L’autre grande réussite d’Art Spiegelman, c’est d’avoir fait alterner le récit de Vladek Spiegelman et le sien. Le roman graphique part sur une idée d’Art Spiegelman, auteur de bande dessinée qui décide de raconter la vie de ses parents, qui ont échappé à l’holocauste. Ses relations avec son père sont difficiles depuis le suicide de sa mère. On n’a pas seulement le récit de la déportation mais plusieurs thèmes parallèles avec de nombreuses digressions au cours du récit.
D’abord, la première partie, Mon père saigne l’histoire, raconte la période qui va du milieu des années trente à l’hiver 44, avec la rencontre de Vladek et Anja, femme fragile et dépressive, la mère d’Artie, leur mariage, leur vie, puis la guerre, l’occupation allemande avec le début de « l’aryanisation » et enfin les tentatives d’échapper à la déportation.

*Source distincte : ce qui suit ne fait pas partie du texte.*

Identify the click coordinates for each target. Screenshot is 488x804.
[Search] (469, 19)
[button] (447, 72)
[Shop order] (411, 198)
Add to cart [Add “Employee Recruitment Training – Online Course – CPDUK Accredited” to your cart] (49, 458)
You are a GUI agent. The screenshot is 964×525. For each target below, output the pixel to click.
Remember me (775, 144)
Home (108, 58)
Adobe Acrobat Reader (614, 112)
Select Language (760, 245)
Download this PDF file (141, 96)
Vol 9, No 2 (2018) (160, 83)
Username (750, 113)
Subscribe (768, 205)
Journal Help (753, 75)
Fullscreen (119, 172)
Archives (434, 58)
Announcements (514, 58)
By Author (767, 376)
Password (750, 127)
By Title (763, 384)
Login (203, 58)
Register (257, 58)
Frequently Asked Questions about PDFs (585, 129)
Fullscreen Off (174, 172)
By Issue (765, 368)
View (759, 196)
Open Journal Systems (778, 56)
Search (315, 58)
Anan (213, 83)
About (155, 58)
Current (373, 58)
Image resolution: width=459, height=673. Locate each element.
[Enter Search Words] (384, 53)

Le deuxième tome, Et c’est là que mes ennuis ont commencé (titre ironique étant donné que le tome 1 n’est déjà qu’une succession « d’ennuis » mais n’est rien par rapport à l’horreur qui s’annonce dans cette partie), raconte la survie dans les camps, Auschwitz d’abord et Dachau ensuite. Art y apparaît également beaucoup plus, dans ses relations à son père mais aussi en tant qu’auteur qui s’interroge sur ce qu’il peut montrer de son père
Car en effet, les deux tomes mettent également bien en lumière les relations difficiles d’Art et de son père. La plus grande réussite du livre réside certainement dans la caractérisation des personnages. Art est un mélange de culpabilité, de gêne et d’amour envers son père. Il faut dire que Vladek a un caractère difficile (un peu acariâtre, avare, raciste...), et son fils se demande bien souvent si le décrire tel qu’il est dans son futur livre est une bonne idée. On assiste donc à d’intéressantes réflexions.
Bref, ce livre est non seulement utile mais c’est surtout une grande oeuvre dont le dessin en noir et blanc est simple mais très agréable. Indispensable !
Il a d’ailleurs obtenu le prix Pulitzer en 1992.